Among the many ways the Affordable Care Act tries to drive down healthcare costs is through Accountable Care Organizations.
Just what are ACOs? HMOs in drag? And are they working?
Here’s how we see the ACO landscape today:
- Although their launch has been somewhat troubled, Accountable Care Organizations are here to stay.
- The Centers for Medicare and Medicaid Services (CMS) is driving the adoption of ACOs, with some private payers joining in.
- Data collection and analysis hold out the promise of reducing inefficiencies.
- ACOs don’t take on a lot of risk if they can avoid it. That in turn will affect how much money they can actually save the healthcare system.
- In a related development, some payers – including a new industry alliance – are looking closely at the role of health insurance third-party administrators (TPAs), to see if further cost can be taken out of the system there.
What Is an ACO?
First, a bit about terminology. While ACOs undertake some responsibility for the cost of delivering care, they are not “all in,” as are HMOs. (For a good video explaining ACOs, see this from Kaiser Health News.)
Here’s how healthcare economist Austin Frakt, writing in the New York Times, explains the differences between ACOs and HMOs:
“ACO-like contracts typically do not rely on full capitation. Instead, they usually put providers at risk for a portion of the cost of care; that risk is shared with insurers … Another big difference is that 1990s H.M.O.s and capitation contracts didn’t require providers to meet quality targets to receive full payment. Today’s accountable care organizations tie bonus payments to quality, a feature intended to mitigate against providers’ sacrificing quality for lower cost. Finally, accountable care organizations are developing in a climate of far better information resources — electronic medical records and techniques for using the data they collect for quality measurement and improvement — than existed in the 1990s.”
If ACOs are to succeed, those “better information resources” are essential.
CMS, other payers, and employers are increasingly relying on the ability of health informatics to take cost out of the overall system. As HealthPayer Intelligence put it, “Real-time data on patients who are hospitalized or in emergency rooms would tremendously benefit ACOs as they work to reduce medical costs.”
That kind of data only comes from sophisticated, closely integrated health IT systems. “Analytics systems for integrating clinical processes and improving population health management (are) being supported by more health payers, according to a study from Deloitte,” the article added.
The Outsized Role of Medicare
CMS looms large in the ACO world. In 2014 alone, “Medicare paid $60 billion to 353 ACOs to take care of nearly 6 million Medicare beneficiaries,” NPR reports.

◆ **Dataset items**:

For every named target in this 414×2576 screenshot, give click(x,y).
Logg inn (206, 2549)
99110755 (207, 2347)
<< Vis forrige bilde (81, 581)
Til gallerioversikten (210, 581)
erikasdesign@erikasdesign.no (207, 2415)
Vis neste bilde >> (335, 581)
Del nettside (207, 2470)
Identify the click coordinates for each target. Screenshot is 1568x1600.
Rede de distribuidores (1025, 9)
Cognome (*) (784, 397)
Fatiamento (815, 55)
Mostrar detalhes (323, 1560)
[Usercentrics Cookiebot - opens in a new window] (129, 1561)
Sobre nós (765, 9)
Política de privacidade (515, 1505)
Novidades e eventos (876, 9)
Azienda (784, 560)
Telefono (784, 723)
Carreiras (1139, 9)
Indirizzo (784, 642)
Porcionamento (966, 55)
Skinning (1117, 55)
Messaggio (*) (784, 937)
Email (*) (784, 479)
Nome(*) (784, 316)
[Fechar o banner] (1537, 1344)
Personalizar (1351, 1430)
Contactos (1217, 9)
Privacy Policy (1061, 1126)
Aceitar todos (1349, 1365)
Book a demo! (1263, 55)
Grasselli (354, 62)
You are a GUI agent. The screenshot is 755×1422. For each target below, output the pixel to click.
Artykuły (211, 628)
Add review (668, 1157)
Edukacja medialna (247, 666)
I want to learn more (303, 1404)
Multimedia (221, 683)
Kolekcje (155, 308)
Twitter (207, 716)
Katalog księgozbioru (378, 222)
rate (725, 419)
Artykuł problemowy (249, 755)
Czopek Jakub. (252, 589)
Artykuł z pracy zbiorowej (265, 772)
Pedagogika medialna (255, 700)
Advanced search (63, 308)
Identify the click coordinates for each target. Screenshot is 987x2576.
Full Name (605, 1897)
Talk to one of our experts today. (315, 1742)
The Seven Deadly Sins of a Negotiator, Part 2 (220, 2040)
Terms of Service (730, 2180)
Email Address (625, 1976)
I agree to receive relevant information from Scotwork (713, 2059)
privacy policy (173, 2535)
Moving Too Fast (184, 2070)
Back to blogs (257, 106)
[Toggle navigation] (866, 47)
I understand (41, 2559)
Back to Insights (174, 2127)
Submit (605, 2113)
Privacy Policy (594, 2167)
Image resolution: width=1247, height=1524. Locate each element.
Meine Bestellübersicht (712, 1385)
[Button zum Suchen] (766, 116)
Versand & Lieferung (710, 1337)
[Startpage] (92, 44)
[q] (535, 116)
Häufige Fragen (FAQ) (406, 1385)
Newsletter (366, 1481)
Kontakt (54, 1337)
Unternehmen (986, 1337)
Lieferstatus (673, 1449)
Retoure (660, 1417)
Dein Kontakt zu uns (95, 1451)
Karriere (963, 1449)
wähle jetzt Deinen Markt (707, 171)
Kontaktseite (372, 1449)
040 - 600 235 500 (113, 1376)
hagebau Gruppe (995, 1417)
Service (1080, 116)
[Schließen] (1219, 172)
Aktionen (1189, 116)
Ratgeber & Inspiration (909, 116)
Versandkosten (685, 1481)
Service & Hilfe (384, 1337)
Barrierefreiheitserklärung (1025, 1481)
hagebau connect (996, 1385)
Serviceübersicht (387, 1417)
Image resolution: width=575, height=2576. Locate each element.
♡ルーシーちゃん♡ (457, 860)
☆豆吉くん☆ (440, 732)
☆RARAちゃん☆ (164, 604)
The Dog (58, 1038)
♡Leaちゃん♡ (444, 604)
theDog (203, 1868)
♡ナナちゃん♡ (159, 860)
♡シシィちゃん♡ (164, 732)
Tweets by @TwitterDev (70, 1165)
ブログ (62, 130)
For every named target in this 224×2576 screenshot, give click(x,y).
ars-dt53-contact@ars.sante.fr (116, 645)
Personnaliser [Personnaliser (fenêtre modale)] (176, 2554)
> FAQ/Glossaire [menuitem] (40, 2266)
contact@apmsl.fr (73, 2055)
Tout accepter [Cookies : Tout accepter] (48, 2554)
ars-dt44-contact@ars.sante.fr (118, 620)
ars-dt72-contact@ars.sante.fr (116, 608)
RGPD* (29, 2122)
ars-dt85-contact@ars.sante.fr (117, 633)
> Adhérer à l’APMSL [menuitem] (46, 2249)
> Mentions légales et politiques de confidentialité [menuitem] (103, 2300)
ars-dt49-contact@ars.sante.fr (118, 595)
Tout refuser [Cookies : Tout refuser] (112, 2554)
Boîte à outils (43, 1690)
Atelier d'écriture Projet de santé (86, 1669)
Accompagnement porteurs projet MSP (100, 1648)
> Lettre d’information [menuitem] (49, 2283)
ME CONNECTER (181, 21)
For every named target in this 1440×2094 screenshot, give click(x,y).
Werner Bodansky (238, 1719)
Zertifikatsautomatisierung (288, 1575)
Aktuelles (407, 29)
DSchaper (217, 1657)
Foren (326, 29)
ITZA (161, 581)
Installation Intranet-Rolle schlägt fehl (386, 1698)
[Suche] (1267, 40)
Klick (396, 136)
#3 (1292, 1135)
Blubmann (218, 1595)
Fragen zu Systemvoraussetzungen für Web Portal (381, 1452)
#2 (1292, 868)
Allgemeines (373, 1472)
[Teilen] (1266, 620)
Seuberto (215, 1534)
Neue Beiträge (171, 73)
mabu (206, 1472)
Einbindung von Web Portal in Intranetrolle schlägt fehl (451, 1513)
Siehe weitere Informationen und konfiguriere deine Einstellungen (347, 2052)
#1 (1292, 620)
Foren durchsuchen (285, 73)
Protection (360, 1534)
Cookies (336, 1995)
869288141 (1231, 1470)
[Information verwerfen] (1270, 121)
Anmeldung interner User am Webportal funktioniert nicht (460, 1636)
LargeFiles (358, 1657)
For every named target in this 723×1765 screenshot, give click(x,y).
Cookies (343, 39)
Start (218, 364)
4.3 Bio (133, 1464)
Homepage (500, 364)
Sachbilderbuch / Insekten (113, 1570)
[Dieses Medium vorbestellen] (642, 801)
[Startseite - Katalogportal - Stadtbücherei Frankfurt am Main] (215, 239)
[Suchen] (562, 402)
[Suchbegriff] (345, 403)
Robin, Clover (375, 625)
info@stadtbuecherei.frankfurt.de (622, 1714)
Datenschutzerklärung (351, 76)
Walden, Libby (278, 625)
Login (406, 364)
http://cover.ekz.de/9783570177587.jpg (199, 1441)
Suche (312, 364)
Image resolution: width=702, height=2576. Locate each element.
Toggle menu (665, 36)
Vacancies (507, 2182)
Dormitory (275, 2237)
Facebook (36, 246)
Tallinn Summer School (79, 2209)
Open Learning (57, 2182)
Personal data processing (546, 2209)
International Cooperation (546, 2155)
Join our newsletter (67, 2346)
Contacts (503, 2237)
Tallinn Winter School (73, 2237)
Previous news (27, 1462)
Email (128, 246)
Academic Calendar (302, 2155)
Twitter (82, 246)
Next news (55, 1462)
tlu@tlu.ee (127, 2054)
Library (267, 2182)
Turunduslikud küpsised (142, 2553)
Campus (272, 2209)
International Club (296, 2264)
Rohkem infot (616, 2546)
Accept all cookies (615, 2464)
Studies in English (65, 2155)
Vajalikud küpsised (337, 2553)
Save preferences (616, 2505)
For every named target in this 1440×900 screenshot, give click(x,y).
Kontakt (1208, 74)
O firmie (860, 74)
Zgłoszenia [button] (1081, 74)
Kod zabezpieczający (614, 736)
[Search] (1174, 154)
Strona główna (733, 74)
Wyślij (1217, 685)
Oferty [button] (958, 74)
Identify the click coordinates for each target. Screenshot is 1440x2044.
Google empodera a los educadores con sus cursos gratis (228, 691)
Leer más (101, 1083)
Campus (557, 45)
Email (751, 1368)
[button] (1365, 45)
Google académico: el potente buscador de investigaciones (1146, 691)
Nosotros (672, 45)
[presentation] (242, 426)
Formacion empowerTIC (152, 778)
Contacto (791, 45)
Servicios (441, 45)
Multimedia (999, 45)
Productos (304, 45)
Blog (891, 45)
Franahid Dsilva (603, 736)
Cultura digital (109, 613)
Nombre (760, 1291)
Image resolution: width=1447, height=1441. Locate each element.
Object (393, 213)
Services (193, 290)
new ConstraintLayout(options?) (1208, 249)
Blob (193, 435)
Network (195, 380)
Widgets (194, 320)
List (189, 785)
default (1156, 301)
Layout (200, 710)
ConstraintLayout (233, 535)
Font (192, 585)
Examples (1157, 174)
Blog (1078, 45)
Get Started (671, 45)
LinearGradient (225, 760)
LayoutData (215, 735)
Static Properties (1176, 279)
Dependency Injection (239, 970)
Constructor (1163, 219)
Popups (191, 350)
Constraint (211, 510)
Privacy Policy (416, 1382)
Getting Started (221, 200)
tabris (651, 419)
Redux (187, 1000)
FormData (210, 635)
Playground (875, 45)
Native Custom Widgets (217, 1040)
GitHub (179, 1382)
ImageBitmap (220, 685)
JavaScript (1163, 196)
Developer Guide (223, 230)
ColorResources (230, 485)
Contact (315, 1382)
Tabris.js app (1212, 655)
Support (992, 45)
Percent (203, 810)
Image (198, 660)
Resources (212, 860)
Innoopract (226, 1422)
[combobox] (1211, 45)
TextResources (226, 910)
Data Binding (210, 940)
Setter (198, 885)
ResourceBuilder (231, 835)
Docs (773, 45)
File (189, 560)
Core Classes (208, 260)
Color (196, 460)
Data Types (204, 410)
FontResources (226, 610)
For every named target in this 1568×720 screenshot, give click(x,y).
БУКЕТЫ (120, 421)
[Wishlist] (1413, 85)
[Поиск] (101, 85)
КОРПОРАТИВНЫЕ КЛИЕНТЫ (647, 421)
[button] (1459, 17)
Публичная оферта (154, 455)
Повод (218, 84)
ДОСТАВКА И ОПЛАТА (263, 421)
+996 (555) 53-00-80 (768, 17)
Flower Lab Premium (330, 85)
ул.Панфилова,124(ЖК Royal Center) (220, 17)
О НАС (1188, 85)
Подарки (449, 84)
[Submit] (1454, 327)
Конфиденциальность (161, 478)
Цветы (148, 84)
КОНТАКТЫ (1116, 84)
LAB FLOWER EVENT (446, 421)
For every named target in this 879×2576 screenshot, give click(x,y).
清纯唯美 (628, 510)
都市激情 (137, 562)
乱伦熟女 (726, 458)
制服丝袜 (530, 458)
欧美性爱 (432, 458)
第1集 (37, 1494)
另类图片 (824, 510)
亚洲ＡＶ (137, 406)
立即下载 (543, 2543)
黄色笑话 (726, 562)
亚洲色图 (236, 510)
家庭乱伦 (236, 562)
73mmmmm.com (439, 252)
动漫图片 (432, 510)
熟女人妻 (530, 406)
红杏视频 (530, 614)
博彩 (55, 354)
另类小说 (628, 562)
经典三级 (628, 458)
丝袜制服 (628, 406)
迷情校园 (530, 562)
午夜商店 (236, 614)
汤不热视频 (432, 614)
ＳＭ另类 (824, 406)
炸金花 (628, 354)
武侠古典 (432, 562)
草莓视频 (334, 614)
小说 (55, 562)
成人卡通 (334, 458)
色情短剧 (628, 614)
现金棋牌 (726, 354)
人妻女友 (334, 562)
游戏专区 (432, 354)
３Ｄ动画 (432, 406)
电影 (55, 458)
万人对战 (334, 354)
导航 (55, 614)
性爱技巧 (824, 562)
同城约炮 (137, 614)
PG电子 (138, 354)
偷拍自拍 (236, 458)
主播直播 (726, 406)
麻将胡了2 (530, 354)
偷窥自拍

◆ **REQUIRED WORK**:
a. Decide whether each statement agrees with the article on Accountable Care Organizations, answering yes or no and quoting the words that settle it: (i) In 2014, Medicare paid $60 billion to 353 ACOs. (ii) ACO-like contracts usually rely on full capitation. (iii) Under 1990s HMOs, providers had to meet quality targets to receive full payment.
b. Write the next part of the article on Accountable Care Organizations, picking up right after its last sentence.
Nothing here draws on the listing.

◆ **ANSWERS FOR EACH ITEM**:
a.
(i) Yes: "Medicare paid $60 billion to 353 ACOs to take care of nearly 6 million Medicare beneficiaries"
(ii) No: "ACO-like contracts typically do not rely on full capitation."
(iii) No: "1990s H.M.O.s and capitation contracts didn’t require providers to meet quality targets to receive full payment."

b.
Unfortunately, the result was a net loss of nearly $3 million to the Medicare trust fund. “It’s turning out to be tougher to transform care and realign delivery than people had expected,” said Eric Cragun, of The Advisory Board Company.
CMS wasn’t the only one losing money. A number of ACOs have pulled out of early arrangements, citing financial factors.
“Each of these ACOs made very substantial investments in infrastructure: new data systems, care management and care coordination systems that probably run anywhere between 1 and 2 percent of their target budget,” Robert Murray, President of Global Health Payment, told Policy and Medicine. “If you apply that to the results of the ACOs, you would find that even a significant proportion of those meeting Medicare’s goals would be underwater financially.”
Moreover, as NPR reported, “ACOs’ appetite for taking risk remains small. The number of ACOs opting for the largest potential bonuses and penalties has shrunk from 32 at the start of the program to 19” as of last September.
Nonetheless, the ability of ACOs to reduce cost and provide value-based care continues to attract many payers to the concept, according to HealthPayer Intelligence. The number of ACO’s is growing rapidly.
Big Employers Mobilize
Aside from ACOs themselves, big employers are continuing to scrutinize healthcare costs in a related effort to maximize “accountable care.” Verizon, Starbucks and Macy’s are among 20 companies that have formed the Health Transformation Alliance. The industry initiative has also drawn support from some insurers.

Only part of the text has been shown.